* [PROBLEM DESCRIPTION] Scan the lines below and report each one containing "computer" by copying it.

---*---

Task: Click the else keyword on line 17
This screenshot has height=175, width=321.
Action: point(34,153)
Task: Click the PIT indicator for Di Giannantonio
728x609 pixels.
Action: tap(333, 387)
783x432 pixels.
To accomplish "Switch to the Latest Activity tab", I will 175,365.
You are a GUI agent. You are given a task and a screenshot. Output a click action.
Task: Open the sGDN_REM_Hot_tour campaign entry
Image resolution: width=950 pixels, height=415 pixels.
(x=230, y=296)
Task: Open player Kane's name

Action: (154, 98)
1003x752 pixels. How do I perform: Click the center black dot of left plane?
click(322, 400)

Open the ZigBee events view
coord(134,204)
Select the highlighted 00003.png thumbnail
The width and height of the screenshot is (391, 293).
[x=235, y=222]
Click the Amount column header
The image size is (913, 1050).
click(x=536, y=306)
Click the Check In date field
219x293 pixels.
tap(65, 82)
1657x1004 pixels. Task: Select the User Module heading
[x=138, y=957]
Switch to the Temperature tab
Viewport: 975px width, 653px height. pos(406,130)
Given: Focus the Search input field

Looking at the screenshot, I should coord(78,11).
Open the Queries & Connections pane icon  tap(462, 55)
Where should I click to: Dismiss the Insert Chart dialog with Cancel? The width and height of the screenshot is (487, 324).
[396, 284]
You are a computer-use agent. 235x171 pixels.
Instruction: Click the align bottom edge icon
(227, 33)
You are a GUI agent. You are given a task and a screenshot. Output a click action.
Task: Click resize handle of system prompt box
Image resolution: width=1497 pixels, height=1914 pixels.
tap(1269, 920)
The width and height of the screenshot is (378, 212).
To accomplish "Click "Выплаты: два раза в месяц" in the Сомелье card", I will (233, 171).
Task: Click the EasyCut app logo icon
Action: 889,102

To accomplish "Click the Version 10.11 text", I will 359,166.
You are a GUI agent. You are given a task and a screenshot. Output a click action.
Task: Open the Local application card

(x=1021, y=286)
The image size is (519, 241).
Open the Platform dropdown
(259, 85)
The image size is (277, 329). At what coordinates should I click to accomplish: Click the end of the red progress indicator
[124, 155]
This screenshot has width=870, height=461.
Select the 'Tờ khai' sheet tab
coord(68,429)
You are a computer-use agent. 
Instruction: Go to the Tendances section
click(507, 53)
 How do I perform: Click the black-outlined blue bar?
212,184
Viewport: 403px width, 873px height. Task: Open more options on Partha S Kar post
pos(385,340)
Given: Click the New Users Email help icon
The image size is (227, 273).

---*---

* [SOLVED EXERCISE]
You are a computer-use agent. 235x171 pixels.
You are a computer-use agent. 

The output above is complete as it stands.